— START OF SOURCE PASSAGE —

North Dakota

From Uncyclopedia, the content-free encyclopedia
Jump to navigation Jump to search
Readers who are averse to harsh winters may wish to instead read the article on South Dakota, which is slightly better.

State superheroine Dakota Fanning, whom no North Dakotan actually knows about.

“Oh gee golly. BARF. Yoobetcha.”

~ Fargo police chief Marge Gunderson, at the end of a state experiment with affirmative action to hire pregnant women for police work.

“I couldn’t get into Concordia, so here I am in purgatory!”

~ a local teen

“We’re whiter than Pablo Escobar’s nostrils.”

~ North Dakota state motto

North Dakota (/ˌnɔrθ dəkoʊˈtə, ˌyubɛˈtchə/) (nicknamed This Miserable Hell-hole, also America's White Homeland) was originally called Dakota in honor of the Dakota Sioux whom the white man found in this area, after they first honored them with their rifles. A dispute erupted over the value of their scalps, however, and the Southern portion of the territory split off and also claimed the name of Dakota. Both regions entered the Union on November 2, 1889, with a coin toss determining which state would be named North Dakota and which would be named South Dakota. Shortly afterward, the compass was introduced into the region, and the citizens were relieved to discover they finally got something right, as has not happened since.

— END OF SOURCE PASSAGE —
— START OF INFORMATION SHOWN —

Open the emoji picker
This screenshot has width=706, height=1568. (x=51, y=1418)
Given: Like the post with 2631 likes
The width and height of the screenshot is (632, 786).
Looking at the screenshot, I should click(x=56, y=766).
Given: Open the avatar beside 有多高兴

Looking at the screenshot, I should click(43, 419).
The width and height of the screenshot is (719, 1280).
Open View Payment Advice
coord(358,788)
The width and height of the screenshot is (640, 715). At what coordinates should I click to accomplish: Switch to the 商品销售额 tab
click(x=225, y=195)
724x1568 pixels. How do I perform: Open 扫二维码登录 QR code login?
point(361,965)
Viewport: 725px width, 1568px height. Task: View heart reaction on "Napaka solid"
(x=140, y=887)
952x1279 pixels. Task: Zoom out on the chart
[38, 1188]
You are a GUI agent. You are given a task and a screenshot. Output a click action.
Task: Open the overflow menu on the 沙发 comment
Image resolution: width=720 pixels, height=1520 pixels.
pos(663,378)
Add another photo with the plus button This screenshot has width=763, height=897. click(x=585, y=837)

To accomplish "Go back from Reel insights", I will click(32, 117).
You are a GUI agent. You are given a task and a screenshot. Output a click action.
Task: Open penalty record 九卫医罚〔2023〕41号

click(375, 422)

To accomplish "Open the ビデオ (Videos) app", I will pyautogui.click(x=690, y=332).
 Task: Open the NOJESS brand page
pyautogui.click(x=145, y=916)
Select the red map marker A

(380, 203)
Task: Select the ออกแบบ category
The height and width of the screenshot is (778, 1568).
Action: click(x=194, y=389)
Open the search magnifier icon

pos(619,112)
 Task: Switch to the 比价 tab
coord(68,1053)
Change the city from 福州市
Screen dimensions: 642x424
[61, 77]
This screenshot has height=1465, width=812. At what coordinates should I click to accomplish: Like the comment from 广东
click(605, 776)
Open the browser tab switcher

— END OF INFORMATION SHOWN —

* GIVEN EXERCISE 1: Please reproduce word for word the stretch of the North Dakota article from "From Uncyclopedia, the" through "for police work.".
* GIVEN EXERCISE 2: Write the next part of the North Dakota article, picking up right after its last sentence.

* EXERCISE RESULT 1:
From Uncyclopedia, the content-free encyclopedia
Jump to navigation Jump to search
Readers who are averse to harsh winters may wish to instead read the article on South Dakota, which is slightly better.

State superheroine Dakota Fanning, whom no North Dakotan actually knows about.

“Oh gee golly. BARF. Yoobetcha.”

~ Fargo police chief Marge Gunderson, at the end of a state experiment with affirmative action to hire pregnant women for police work.

* EXERCISE RESULT 2:
The people of North Dakota do not like to be referred to as "NoDaks," with its negative connotation; preferring instead the term "MoBettahDaks." The women of North Dakota are called "HoDaks" and are very popular at Polka festivals in Minnesota. North Dakotans generally recognize that none of this matters since the state has the two tallest structures in the world, which they take as proof of their collective manhood.

Sadly, North Dakota is just there to make it a round 50 states and to make the Canadian border more or less a straight line. The U.S., rather than Canada, got North Dakota in a game of rock-paper-scissors (actually, a best-of-seven) won by Canada. As the treaty admitting Texas to the United States theoretically lets it split into six states, the treaty admitting the Dakotas requires one or both to go away if more important places, such as Puerto Rico and/or D.C., achieve statehood. Otherwise, there would be no way to pretty up the resulting number of stars on the U.S. flag.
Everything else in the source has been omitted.